Minimum Requirements | Recommended |
---|---|
A LDAP server | Docker: 389ds/dirsrv |
The LDAP connector | Docker: ghcr.io/deepsquare-io/ldap-connector:latest |
A SLURM login node, SLURM database with MySQL and SLURM controller with the provider SLURM completion plugin | Docker: ghcr.io/deepsquare-io/slurm:<version>-login-rocky9.2 |
MySQL server | Docker: bitnami/mariadb |
A network shared filesystem server | BeeGFS or any shared file system with RDMA |
A DNS server | Any |
CVMFS stratum 1 | Docker: ghcr.io/squarefactory/cvmfs-server:latest |
The DeepSquare Supervisor | Docker: ghcr.io/deepsquare-io/supervisor:latest |
Compute plane requirements
We recommend that you boot your operating systems as live images.
Most of the requirements can be met by using the grendel provisioner of ClusterFactory.
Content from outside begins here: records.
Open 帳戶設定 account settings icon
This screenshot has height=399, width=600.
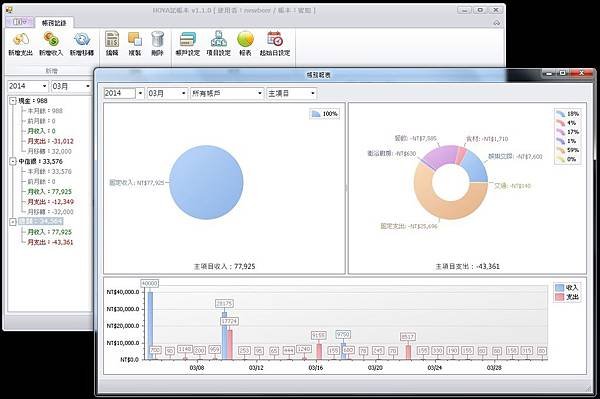(188, 39)
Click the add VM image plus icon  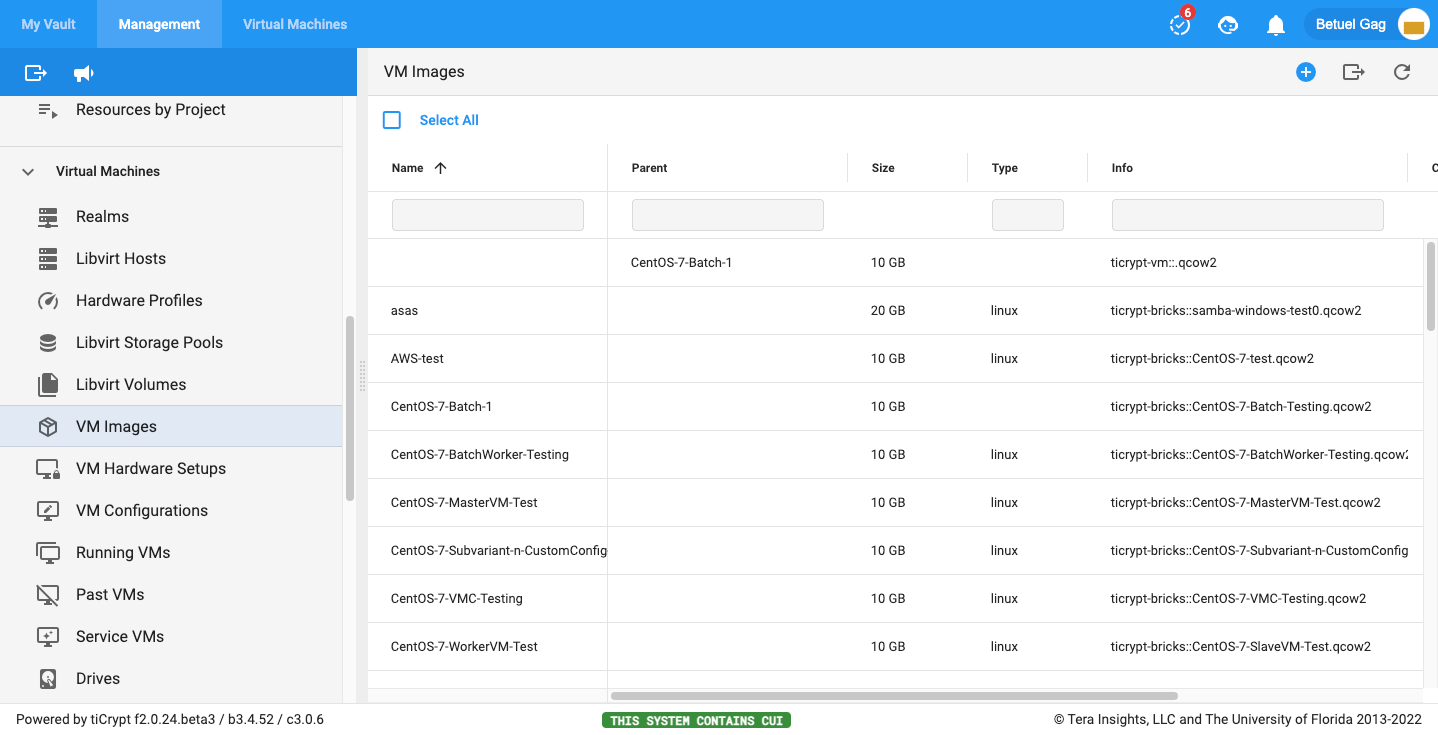pos(1305,72)
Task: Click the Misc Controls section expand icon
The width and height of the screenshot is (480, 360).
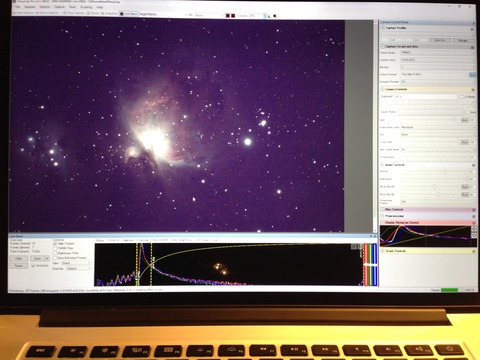Action: coord(383,210)
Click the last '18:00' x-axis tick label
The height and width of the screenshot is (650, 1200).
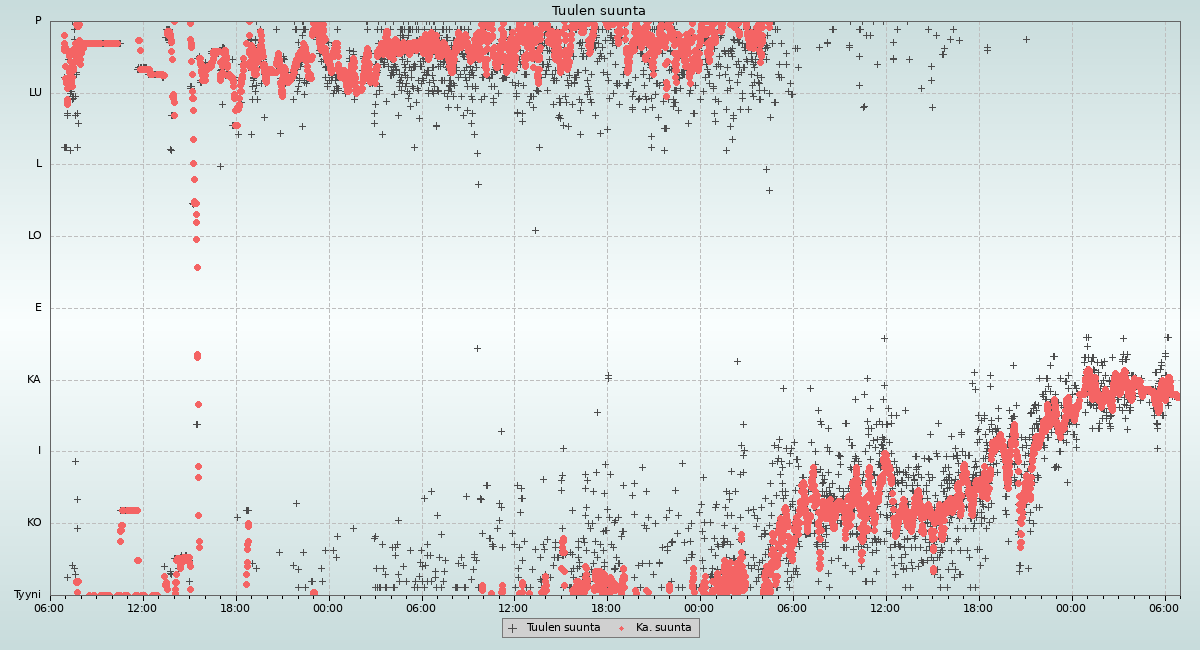coord(978,608)
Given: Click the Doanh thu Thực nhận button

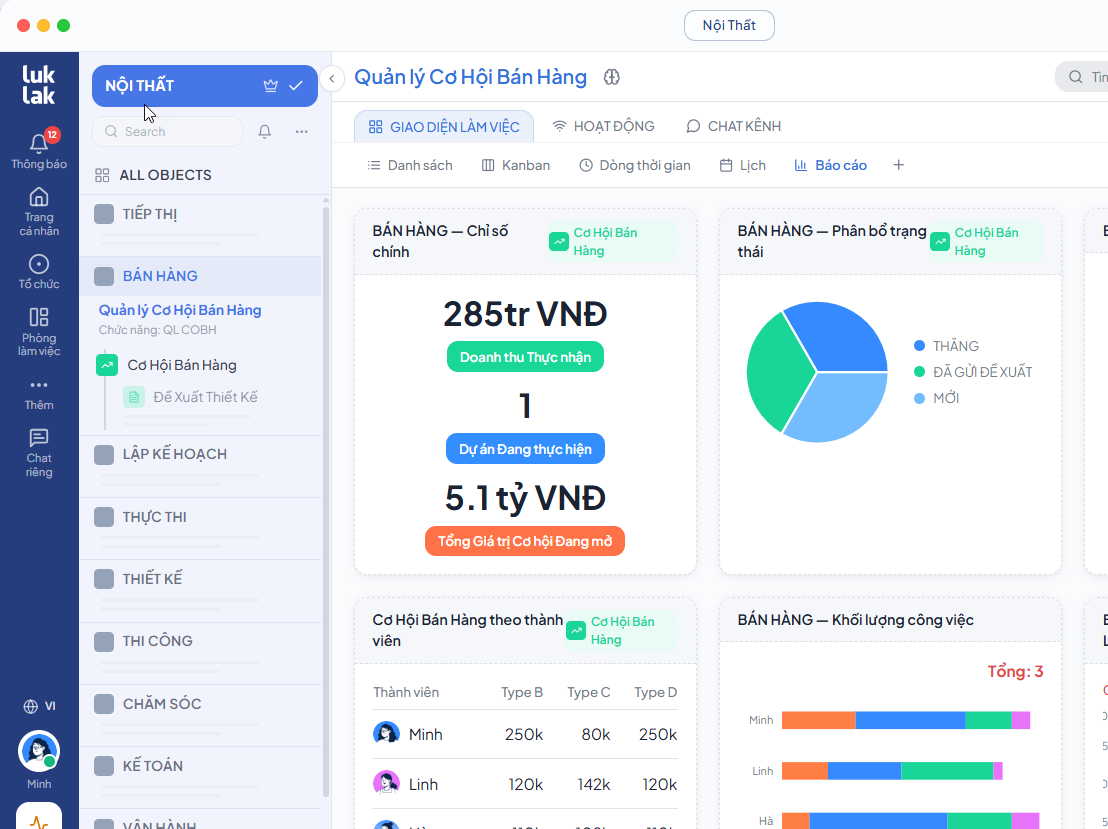Looking at the screenshot, I should coord(525,357).
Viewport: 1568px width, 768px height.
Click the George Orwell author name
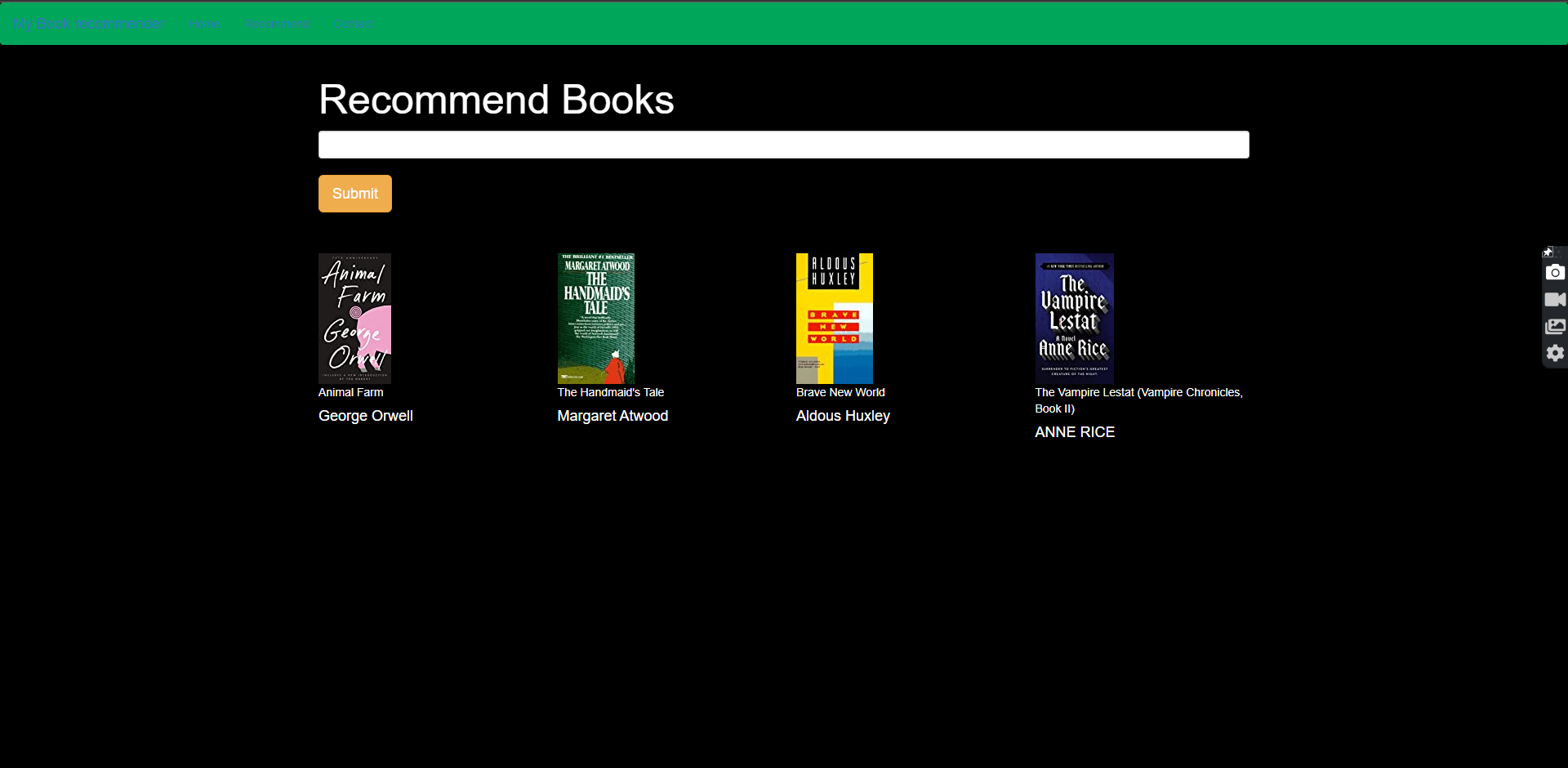point(365,416)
Minimum Requirements | Recommended |
---|---|
An x86_64 OS with the Linux Kernel | SquareOS (qcow2/squashfs), initramfs setup for live image, kernel |
SLURM with Pyxis and the provider SPANK plugins | (already pre-installed on SquareOS) From the deepsquare YUM repository. dnf config-manager --add-repo https://yum.deepsquare.run/yum.repo |
Nvidia GPUs | (drivers already pre-installed on SquareOS) |
The container runtimes Enroot and Apptainer | (already pre-installed on SquareOS) From the deepsquare YUM repository. dnf config-manager --add-repo https://yum.deepsquare.run/yum.repo |
An interconnect for all the compute nodes and storage nodes | (drivers already pre-installed on SquareOS) Infiniband or Ethernet with RDMA (At least 100Gbps) |
A network shared filesystem client | (client already pre-installed on SquareOS) BeeGFS or any shared file system with RDMA. |
Necessary postscripts |
Network configuration
The control plane and compute place must share the same subnet.
No port is needed to be opened since the supervisor is using a pull-based strategy to fetch jobs.